US academic cultures continue to be shaped by the fact that for centuries they were the domain of Anglo-European men and were rooted in the academic cultures of England and Germany. This made them dominantly low context among peers, and to bring in another measure of culture, high power/distance with regard to assumed subordinates. For this reason they were always somewhat alien to US popular culture, as discourse around ivory towers, pointy headed intellectuals, and those who can’t do so they teach attests.

But in the last half century the wider US culture has flooded into academia, bringing with it not only a suspicion of the “faculty club” culture coming from within but also new values and assumptions about communication (and many other aspects of culture). Add social changes, and the lack thereof, that empower, embolden, and embitter different groups and the odds of miscommunication raise considerably.

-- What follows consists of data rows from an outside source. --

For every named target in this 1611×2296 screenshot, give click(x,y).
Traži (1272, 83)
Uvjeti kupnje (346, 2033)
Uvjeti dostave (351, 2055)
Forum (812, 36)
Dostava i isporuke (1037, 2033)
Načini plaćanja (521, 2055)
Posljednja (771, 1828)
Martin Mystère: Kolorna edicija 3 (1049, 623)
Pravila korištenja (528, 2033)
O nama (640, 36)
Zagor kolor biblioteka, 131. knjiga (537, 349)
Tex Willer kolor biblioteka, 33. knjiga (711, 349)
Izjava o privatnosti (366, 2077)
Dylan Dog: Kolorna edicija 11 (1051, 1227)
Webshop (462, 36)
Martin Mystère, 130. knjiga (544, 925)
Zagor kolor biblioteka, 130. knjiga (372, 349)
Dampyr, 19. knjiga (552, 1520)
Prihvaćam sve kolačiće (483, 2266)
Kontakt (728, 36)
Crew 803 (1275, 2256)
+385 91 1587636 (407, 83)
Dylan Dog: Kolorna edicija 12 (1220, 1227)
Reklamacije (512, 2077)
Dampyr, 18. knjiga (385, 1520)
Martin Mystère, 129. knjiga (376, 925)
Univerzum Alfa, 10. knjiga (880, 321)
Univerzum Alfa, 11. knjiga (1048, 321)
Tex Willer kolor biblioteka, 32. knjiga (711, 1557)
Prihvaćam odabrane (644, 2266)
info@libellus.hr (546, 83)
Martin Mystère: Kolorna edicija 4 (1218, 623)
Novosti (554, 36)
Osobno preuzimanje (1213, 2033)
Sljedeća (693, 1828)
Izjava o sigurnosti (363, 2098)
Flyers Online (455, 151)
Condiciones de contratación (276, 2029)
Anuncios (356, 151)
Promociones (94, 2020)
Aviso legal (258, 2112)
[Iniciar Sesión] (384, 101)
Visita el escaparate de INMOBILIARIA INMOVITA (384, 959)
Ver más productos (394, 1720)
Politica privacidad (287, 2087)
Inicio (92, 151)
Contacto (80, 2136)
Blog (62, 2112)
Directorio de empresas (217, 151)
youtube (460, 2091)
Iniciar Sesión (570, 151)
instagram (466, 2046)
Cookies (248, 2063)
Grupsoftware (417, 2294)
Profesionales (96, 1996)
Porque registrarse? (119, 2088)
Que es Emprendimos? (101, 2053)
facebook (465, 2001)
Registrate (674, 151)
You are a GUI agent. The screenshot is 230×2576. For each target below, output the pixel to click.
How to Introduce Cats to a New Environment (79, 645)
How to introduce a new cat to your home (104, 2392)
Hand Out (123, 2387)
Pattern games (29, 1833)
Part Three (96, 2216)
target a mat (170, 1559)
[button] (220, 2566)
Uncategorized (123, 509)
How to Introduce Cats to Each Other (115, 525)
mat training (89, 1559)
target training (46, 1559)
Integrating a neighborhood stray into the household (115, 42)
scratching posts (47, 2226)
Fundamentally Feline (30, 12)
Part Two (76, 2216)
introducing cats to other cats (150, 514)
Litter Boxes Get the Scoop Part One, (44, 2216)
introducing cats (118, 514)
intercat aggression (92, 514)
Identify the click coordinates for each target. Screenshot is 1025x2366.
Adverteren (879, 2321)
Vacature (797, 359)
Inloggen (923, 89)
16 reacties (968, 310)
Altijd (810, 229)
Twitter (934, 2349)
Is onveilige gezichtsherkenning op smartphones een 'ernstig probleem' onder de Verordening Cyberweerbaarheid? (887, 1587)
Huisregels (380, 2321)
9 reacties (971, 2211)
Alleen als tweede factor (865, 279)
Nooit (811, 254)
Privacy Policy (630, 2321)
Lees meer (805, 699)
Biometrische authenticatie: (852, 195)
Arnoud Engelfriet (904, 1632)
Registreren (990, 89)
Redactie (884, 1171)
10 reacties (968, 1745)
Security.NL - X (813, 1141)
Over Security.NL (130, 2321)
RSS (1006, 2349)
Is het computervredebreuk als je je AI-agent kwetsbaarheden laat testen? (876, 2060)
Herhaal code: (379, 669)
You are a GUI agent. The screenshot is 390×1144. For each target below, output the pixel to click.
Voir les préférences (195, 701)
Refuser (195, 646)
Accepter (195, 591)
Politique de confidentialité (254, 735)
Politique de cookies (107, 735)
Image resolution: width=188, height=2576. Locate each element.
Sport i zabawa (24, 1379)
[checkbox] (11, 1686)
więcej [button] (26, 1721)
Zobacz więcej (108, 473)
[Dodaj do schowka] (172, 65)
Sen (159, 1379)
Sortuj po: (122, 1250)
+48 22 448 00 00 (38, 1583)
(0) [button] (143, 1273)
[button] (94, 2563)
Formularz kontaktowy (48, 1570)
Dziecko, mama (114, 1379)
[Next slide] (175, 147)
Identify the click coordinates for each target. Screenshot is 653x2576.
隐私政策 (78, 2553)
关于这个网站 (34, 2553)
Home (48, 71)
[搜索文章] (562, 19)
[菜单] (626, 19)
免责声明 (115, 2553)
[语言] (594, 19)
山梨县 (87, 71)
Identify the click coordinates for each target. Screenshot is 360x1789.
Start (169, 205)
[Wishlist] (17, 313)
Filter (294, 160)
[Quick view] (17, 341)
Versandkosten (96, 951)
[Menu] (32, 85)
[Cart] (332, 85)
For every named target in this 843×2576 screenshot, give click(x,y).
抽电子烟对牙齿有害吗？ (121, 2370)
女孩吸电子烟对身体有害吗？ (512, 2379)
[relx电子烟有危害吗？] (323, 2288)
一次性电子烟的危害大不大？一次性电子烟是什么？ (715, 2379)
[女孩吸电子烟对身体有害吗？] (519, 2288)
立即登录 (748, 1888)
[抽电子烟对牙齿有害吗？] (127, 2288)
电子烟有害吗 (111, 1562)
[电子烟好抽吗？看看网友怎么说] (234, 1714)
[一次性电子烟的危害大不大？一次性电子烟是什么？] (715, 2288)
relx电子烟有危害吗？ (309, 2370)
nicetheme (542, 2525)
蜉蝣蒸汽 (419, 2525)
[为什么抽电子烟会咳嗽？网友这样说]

Is there a lesson? Yes. First, since email is a low context medium it should be used primarily to convey information in a way that is comprehensible without reference to context. Enthusiasm and disdain alike are better communicated face to face – although the expectation that the latter will be well received in any culture is foolish.

More importantly all participants in academic discourse need to be aware of not only what they want to communicate, but the rapidly changing cultural environment in which they are communicating. Assuming we want to create an effect, it is wise for us to consider the culture of our audience or we might create the wrong effect.

When I lived in Austria (a low context culture) it was worthless for me to tell a repair person, “It would be good if you can come on Wednesday morning.” The word “would” simply communicated that I didn’t know what I wanted or didn’t care. What worked was, “Come on Wednesday morning at 9:00.” When I lived in Malaysia if I told a student, “Could you see me Wednesday at 9:00,” he or she would worry for days that I was signaling that I’d either been offended or intended to have someone else (a fearsome thought) come to the meeting.

The mastery of the knowledge, skills, and habits that make cross-cultural communication possible is difficult. It takes both commitment and time. It remains to be seen whether modern academics are willing to make that commitment. Clearer is that in the emerging academic culture communication based on outdated assumptions of fading cultural norms will no longer be excused.